This time when Jammu & Kashmir like other parts of the country is in a state of emergency, the health department is grappling with the challenges of manpower shortage and non availability of basic infrastructural facilities in hospitals. While the patient doctor ratio as per the recommendations of the World Health Organisation (WHO) should have been 1; 1000 the patient doctor ratio in Jammu & Kashmir is unfortunately 1: 3866 and thus the manpower shortage itself paints the dismal picture of the working of the hospitals in Jammu & Kashmir as even the average patient doctor ratio in hospitals of other parts of the country is 1:2000. Even this time hundreds of the posts of doctors are falling vacant in health & medical education department but the recruitment of doctors like recruitment for other gazette posts has come to a grinding halt after the termination of the chairman and members of Jammu & Kashmir Public Service Commission (J&K PSC) in the backdrop of the bifurcation of the state into two union territories. The failure of the government to regulate the attendance of the medical staff particularly doctors is intensifying the crisis like situation triggered by the corona virus scare spreading deep and wide across Jammu & Kashmir like other parts of the country. As the shortage of medical staff often pushes managements of the government run hospitals in a state of chaos and crisis, they find it difficult to manage emergencies. Adhocism to stabilize the crisis like situation won’t work always in the absence of required medical staff in government run hospitals particularly in towns and villages. This is the cause for concern keeping in view the challenges thrown by the increasing scare over the corona virus spread.

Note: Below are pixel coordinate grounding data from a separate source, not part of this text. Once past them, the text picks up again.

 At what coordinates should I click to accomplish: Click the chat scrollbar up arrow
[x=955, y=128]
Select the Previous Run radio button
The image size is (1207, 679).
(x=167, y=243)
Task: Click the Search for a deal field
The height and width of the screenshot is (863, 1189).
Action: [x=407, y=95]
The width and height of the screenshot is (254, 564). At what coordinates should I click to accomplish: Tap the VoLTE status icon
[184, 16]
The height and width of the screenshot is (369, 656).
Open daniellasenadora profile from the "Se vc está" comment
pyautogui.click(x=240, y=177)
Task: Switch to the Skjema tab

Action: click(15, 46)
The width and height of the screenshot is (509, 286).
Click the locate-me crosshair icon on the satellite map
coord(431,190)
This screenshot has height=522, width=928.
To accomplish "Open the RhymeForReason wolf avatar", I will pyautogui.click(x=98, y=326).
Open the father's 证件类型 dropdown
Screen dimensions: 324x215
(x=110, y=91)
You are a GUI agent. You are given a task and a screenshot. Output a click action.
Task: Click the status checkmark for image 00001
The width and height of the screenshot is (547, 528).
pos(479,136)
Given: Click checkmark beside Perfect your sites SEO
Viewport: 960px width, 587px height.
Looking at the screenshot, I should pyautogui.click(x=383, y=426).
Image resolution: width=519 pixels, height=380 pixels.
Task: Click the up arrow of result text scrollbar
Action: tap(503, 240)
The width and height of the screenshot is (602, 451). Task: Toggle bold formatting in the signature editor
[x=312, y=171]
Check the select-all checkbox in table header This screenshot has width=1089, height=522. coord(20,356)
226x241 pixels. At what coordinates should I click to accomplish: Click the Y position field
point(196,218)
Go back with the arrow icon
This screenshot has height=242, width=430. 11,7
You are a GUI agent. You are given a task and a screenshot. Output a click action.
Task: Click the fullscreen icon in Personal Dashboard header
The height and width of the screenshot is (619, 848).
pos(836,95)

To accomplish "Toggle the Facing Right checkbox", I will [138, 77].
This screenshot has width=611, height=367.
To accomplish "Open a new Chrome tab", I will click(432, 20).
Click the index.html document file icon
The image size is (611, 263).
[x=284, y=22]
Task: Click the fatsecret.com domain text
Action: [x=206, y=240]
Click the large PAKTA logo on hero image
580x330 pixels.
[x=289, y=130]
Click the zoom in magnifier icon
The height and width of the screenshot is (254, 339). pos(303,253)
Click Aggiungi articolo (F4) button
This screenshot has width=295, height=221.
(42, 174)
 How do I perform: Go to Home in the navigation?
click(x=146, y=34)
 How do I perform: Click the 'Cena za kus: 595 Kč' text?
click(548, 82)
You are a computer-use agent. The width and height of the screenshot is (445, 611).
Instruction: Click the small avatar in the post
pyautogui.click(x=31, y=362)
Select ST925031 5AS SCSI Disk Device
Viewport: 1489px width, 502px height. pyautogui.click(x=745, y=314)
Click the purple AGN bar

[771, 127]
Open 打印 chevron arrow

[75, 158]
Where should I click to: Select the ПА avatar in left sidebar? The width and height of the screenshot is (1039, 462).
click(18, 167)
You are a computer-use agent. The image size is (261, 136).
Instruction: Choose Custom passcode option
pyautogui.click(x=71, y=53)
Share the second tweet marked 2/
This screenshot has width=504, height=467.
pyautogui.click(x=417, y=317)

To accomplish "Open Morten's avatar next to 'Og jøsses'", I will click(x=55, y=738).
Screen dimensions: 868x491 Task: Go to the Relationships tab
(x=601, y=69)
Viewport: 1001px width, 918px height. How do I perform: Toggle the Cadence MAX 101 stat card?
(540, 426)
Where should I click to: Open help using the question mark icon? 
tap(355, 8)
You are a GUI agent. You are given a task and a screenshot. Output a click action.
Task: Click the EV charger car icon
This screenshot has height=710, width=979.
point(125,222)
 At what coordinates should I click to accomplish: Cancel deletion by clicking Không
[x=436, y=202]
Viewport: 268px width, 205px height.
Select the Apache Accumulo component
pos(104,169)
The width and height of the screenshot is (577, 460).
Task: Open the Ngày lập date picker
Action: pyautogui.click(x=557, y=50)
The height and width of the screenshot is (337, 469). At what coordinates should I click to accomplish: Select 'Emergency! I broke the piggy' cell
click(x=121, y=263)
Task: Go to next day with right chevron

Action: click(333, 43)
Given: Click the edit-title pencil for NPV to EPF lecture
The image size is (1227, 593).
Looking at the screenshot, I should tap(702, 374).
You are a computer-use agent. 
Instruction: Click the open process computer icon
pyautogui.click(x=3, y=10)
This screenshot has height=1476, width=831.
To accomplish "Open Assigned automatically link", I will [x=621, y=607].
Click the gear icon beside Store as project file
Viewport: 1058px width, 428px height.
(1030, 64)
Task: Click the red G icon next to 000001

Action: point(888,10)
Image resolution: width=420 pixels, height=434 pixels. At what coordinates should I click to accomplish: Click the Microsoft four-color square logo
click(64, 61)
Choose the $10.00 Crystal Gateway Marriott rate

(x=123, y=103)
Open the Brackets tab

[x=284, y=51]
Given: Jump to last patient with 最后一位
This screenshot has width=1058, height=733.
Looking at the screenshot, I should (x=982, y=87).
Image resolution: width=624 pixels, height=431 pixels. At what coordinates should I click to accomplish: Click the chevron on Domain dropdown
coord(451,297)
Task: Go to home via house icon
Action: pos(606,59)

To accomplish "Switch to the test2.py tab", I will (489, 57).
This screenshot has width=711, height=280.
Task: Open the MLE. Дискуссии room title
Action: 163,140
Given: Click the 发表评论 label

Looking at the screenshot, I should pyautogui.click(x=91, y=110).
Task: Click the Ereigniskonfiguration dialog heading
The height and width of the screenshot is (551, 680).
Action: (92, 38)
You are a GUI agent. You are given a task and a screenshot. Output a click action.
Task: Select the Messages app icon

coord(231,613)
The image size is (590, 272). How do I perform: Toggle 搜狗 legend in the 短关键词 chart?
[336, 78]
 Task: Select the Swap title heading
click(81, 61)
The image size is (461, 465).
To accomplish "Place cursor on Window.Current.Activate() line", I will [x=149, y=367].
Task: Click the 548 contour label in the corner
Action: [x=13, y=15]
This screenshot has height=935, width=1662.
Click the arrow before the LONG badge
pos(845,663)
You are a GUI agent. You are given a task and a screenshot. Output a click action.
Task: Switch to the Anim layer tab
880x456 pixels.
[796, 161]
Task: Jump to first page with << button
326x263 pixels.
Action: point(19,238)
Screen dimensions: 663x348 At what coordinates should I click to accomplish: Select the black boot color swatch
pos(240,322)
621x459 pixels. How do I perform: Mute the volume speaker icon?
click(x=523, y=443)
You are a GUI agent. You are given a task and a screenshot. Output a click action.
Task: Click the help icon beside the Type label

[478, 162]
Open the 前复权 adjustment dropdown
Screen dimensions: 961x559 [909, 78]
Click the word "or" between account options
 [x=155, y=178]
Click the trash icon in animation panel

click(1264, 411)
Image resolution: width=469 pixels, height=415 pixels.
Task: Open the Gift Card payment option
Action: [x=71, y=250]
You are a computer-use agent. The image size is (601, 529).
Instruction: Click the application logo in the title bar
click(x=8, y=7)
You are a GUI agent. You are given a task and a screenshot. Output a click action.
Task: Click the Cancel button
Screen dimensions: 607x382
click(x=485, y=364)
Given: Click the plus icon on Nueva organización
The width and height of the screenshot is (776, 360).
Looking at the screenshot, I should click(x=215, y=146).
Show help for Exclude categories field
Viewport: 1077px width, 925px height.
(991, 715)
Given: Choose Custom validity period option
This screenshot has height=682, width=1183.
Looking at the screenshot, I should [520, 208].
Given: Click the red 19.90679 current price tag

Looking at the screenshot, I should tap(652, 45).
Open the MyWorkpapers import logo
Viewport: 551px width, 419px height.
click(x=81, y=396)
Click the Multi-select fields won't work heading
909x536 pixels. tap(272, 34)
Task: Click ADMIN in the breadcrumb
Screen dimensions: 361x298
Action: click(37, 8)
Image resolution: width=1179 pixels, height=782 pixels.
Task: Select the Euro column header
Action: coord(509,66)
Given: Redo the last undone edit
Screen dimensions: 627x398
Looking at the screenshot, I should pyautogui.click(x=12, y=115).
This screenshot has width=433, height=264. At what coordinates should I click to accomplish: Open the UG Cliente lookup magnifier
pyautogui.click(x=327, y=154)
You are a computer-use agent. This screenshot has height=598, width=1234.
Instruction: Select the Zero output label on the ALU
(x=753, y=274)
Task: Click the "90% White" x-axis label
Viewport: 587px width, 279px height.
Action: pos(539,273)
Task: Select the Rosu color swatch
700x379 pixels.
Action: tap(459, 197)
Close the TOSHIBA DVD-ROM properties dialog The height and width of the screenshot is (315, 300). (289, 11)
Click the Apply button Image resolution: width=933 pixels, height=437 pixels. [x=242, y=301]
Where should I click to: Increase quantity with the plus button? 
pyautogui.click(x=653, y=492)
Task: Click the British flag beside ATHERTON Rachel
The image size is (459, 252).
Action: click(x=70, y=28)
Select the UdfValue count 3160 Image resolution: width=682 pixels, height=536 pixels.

The government has to focus on issues concerning availability of medical staff, basic infrastructure and prompt patient care facilities in both rural and urban hospitals to ensure that hospitals are fully prepared to face any epidemic or endemic.
The health facilities in rural areas is by no standards satisfactory as even diagnostic laboratories of the have not been upgraded after their up gradation from primary health centers (PHCs) to Sub District Hospitals (SDHs) and Sub District Hospitals to district hospitals. Even the complaints about the availability of ambulance services in most of rural hospitals have gone noticed and consequently the patients referred to referral hospitals in Srinagar and Jammu die before reaching the hospitals. So the inspection and monitoring system have to be improved for furthering the causes of improvement of patient care in both rural and urban hospitals so the unwanted delays in the shifting of patients from peripheral to referral hospital don’t become the cause of deaths of patients suffering from critical ailment. So the government has to focus on issues concerning availability of medical staff, basic infrastructure and prompt patient care facilities in both rural and urban hospitals to ensure that hospitals are fully prepared to face any epidemic or endemic.